Task brief:
From the material below, copy out each line with the word "computer" in it.

Data in this exercise:

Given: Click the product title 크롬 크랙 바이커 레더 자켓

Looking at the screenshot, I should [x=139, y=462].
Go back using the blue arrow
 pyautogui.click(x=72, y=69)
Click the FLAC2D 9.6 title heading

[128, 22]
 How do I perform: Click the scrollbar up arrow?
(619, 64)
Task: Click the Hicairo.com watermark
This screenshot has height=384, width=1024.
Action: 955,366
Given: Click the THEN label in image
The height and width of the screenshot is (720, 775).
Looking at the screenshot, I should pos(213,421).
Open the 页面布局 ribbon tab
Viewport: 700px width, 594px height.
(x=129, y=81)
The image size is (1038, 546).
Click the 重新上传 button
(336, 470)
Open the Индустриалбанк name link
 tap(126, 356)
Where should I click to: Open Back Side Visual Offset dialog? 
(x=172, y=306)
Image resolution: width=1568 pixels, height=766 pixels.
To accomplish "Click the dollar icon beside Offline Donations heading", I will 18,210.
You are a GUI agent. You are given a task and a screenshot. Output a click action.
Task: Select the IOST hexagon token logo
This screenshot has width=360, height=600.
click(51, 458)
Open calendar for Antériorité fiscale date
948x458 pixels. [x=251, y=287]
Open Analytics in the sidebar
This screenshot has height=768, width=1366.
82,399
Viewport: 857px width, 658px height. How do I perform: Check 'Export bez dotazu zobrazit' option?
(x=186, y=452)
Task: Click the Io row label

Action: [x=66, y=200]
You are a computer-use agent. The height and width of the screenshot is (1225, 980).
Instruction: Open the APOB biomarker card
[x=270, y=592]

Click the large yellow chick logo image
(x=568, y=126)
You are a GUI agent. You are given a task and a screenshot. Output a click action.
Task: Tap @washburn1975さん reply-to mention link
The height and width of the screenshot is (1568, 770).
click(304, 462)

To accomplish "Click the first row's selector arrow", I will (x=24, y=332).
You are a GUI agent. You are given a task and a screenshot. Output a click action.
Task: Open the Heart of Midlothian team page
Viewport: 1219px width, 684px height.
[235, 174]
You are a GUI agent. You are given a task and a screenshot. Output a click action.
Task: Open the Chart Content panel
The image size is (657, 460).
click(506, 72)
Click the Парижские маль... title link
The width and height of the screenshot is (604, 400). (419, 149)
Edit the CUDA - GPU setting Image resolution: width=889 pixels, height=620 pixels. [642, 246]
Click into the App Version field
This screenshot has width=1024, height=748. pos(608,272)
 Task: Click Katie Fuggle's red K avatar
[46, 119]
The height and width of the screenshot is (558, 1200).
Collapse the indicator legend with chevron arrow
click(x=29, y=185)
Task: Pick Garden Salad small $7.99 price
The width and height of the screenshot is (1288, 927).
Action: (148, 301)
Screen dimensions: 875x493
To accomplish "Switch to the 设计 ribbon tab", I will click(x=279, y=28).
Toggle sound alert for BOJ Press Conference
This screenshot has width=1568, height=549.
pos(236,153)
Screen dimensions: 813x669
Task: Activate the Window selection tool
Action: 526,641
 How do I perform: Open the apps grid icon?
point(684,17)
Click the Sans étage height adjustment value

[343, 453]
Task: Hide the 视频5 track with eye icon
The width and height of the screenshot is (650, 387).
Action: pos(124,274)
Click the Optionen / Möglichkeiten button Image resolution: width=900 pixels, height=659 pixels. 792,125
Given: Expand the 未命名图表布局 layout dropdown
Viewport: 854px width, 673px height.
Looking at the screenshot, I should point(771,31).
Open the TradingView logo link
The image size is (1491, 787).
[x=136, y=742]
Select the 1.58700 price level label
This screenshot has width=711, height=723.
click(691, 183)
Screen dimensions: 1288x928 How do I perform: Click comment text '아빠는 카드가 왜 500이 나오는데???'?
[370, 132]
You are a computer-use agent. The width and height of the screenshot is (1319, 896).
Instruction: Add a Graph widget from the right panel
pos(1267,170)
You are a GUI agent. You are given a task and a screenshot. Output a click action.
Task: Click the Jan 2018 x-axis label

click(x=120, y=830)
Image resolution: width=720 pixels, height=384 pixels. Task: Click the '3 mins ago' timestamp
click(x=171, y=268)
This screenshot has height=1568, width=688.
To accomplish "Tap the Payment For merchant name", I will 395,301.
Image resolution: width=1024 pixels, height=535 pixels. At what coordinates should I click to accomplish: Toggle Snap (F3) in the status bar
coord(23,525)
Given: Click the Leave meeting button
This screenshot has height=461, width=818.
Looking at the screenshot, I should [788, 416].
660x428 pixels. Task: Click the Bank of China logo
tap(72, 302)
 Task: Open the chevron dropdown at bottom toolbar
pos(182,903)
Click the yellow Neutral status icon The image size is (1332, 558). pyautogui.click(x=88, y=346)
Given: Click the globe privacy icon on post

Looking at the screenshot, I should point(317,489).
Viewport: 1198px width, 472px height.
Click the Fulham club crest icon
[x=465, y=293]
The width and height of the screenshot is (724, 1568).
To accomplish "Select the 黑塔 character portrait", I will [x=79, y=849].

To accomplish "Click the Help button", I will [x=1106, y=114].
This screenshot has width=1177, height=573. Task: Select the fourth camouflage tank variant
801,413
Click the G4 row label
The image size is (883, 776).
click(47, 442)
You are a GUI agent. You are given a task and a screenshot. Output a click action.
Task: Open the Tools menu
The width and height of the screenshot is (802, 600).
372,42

Expected answer:
You are a computer-use agent. The height and width of the screenshot is (1225, 980).
You are a computer-use agent. The width and height of the screenshot is (1319, 896).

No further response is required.